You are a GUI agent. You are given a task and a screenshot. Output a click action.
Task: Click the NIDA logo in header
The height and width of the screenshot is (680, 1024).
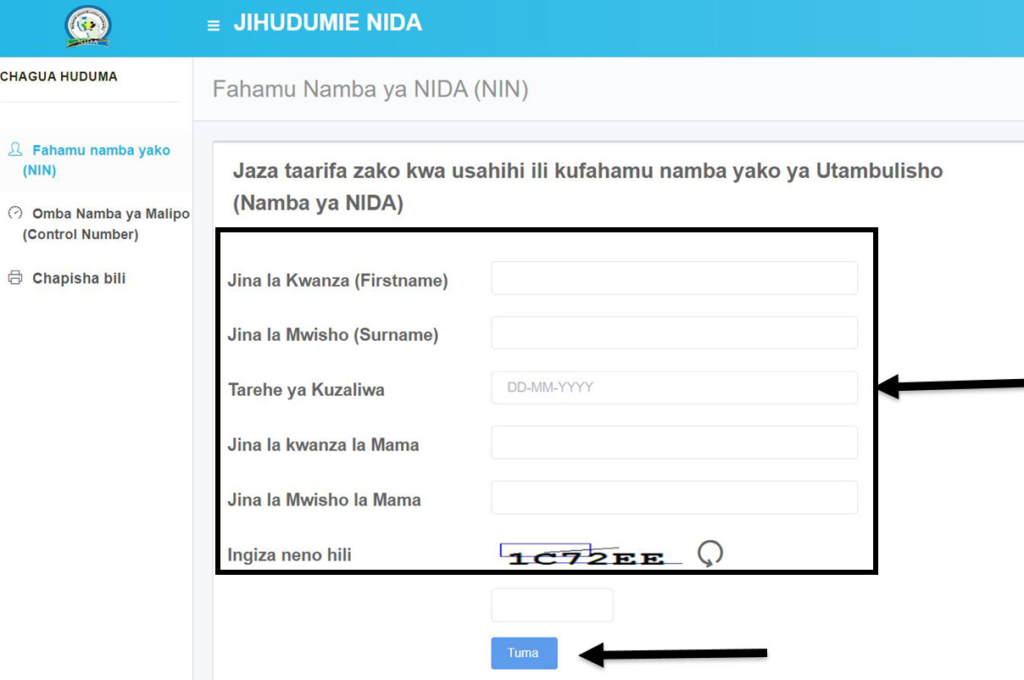tap(88, 27)
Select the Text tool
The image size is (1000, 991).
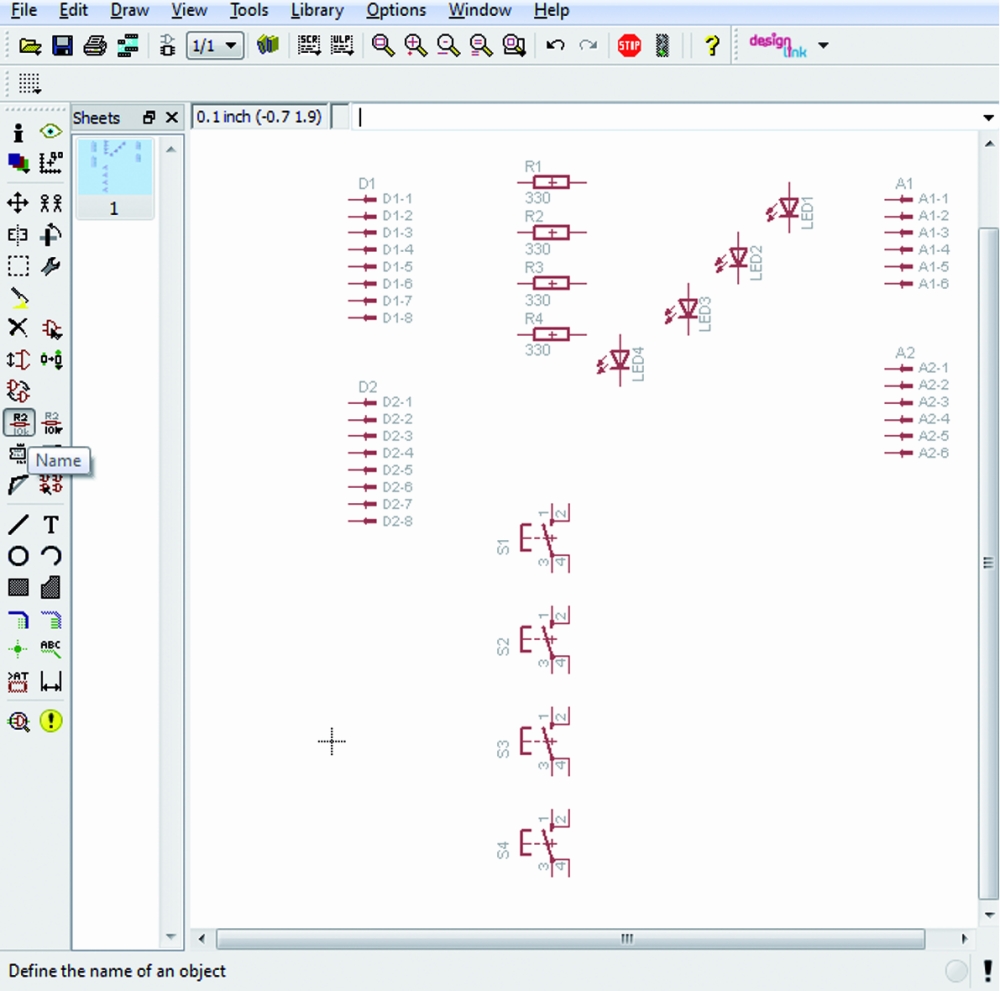pos(51,525)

*任务说明*
请将上方全部各行逐字重新录入，不得遗漏任何一行；答案中不应包含图片。

*本题答案*
You are a GUI agent. You are given a task and a screenshot. Output a click action.
Task: Click the NIDA logo in header
The height and width of the screenshot is (680, 1024).
tap(88, 27)
Select the Text tool
The image size is (1000, 991).
pos(51,525)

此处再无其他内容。